Enhance documentation with six Mermaid diagrams to better explain complex system implementations: - Adaptive polling lifecycle flowchart showing enqueue→execute→feedback cycle with scheduler, priority queue, and worker interactions - Circuit breaker state machine diagram illustrating Closed↔Open↔Half-open transitions with triggers and recovery paths - Temperature proxy architecture diagram highlighting trust boundaries, security controls, and data flow between host/container/cluster - Sensor proxy request flow sequence diagram showing auth, rate limiting, validation, and SSH execution pipeline - Alert webhook pipeline flowchart detailing template resolution, URL rendering, HTTP dispatch, and retry logic - Script library workflow diagram illustrating dev→test→bundle→distribute lifecycle emphasizing modular design These visualizations make it easier for operators and contributors to understand Pulse's sophisticated architectural patterns.
9.7 KiB
Adaptive Polling Architecture
Overview
Phase 2 introduces a scheduler that adapts poll cadence based on freshness, errors, and workload. The goal is to prioritize stale or changing instances while backing off on healthy, idle targets.
flowchart TD
PollLoop["PollLoop\n(ticker & config updates)"]

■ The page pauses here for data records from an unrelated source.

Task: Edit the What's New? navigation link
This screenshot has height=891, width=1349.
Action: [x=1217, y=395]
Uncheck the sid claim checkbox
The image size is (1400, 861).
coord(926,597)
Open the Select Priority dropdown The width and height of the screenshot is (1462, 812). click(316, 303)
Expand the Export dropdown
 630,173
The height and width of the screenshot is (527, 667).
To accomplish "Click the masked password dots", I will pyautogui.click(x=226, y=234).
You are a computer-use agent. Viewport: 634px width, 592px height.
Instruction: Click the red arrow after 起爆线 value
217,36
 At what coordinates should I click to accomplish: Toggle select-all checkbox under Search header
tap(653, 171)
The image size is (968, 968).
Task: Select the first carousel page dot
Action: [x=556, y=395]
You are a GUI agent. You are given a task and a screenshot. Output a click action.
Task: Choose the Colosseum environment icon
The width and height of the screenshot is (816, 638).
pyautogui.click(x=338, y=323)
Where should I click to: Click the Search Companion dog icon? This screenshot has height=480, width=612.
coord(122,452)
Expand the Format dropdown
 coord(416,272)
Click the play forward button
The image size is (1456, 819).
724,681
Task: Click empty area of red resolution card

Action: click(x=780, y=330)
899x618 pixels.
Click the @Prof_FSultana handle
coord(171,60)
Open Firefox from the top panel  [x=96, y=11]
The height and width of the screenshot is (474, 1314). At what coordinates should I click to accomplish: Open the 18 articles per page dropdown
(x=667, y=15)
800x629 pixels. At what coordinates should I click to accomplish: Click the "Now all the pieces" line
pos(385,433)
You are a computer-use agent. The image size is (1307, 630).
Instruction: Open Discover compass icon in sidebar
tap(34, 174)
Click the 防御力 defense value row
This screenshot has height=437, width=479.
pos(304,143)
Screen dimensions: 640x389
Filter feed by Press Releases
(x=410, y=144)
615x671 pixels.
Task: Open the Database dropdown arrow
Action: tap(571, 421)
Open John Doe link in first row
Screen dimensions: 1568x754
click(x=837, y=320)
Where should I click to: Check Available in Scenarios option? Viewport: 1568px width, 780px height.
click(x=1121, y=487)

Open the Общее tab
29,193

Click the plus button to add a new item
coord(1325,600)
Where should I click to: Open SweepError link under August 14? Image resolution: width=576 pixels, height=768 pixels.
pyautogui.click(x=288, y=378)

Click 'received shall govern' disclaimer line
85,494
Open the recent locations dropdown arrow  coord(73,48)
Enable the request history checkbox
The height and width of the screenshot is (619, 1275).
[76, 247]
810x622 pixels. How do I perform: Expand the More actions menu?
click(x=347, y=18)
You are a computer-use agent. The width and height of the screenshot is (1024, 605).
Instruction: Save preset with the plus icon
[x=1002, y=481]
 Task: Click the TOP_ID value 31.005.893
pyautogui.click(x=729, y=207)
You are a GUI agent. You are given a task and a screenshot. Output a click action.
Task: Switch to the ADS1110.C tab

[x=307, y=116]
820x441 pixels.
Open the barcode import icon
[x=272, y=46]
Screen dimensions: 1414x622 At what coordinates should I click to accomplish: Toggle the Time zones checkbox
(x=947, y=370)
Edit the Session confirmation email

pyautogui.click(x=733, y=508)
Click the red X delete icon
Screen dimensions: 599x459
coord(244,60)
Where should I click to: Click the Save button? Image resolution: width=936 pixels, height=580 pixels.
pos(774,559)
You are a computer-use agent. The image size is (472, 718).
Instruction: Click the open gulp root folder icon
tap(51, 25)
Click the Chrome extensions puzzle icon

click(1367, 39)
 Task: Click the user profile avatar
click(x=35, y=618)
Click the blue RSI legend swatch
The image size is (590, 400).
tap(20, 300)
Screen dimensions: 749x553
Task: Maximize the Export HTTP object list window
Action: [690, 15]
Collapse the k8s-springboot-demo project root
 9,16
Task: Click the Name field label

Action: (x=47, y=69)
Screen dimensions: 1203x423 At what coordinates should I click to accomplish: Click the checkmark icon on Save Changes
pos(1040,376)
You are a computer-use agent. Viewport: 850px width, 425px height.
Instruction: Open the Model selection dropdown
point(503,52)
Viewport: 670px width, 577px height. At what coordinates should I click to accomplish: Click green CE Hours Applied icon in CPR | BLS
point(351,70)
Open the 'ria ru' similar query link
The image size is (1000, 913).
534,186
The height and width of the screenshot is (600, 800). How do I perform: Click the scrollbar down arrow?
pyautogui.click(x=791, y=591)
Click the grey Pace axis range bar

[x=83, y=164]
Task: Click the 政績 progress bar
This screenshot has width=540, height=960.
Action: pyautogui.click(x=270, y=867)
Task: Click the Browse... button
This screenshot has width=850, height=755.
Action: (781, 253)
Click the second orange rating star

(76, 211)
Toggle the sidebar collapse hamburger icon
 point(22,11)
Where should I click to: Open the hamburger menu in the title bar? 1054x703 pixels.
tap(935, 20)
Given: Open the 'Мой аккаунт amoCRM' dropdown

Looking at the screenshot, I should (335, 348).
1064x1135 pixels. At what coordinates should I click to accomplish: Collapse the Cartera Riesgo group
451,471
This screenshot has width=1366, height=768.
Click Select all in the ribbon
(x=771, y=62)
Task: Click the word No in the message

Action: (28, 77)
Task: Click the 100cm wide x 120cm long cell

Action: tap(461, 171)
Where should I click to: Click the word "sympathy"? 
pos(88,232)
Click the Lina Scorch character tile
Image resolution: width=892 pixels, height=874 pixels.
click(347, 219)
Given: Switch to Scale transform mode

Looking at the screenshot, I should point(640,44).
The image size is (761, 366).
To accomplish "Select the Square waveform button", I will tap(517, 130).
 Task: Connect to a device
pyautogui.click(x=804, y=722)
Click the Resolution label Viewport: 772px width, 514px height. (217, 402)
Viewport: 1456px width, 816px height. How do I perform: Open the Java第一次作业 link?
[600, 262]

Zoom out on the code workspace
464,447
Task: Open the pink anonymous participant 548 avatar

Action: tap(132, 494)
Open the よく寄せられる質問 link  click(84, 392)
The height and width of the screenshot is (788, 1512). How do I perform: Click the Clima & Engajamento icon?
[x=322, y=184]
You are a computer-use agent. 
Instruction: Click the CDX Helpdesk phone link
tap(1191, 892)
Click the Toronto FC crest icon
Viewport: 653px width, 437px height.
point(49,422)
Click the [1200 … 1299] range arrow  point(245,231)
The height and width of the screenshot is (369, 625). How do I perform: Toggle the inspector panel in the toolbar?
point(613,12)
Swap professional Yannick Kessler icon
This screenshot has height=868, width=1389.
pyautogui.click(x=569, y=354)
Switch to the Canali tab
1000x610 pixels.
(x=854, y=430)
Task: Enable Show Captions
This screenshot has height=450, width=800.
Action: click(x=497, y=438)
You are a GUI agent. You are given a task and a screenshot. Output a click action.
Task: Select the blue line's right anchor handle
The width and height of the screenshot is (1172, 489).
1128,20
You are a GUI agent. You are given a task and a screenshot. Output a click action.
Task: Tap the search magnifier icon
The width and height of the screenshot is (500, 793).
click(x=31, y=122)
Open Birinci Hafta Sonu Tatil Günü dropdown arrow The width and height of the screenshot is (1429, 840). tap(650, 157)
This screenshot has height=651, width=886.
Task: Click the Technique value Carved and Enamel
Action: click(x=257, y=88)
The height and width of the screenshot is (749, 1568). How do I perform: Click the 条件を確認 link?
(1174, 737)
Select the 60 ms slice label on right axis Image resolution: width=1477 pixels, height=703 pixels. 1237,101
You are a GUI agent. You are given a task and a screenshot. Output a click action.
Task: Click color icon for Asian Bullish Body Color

Scheduler["Scheduler\ncomputes ScheduledTask"]
Staleness["Staleness Tracker\n(last success, freshness score)"]
CircuitBreaker["Circuit Breaker\ntracks failure streaks"]
Backoff["Backoff Policy\nexponential w/ jitter"]
PriorityQ["Priority Queue\nmin-heap by NextRun"]
WorkerPool["TaskWorkers\nN concurrent workers"]
Metrics["Metrics & History\nPrometheus + retention"]
Success["Poll Success"]
Failure{"Poll Failure?"}
Reschedule["Reschedule\n(next interval)"]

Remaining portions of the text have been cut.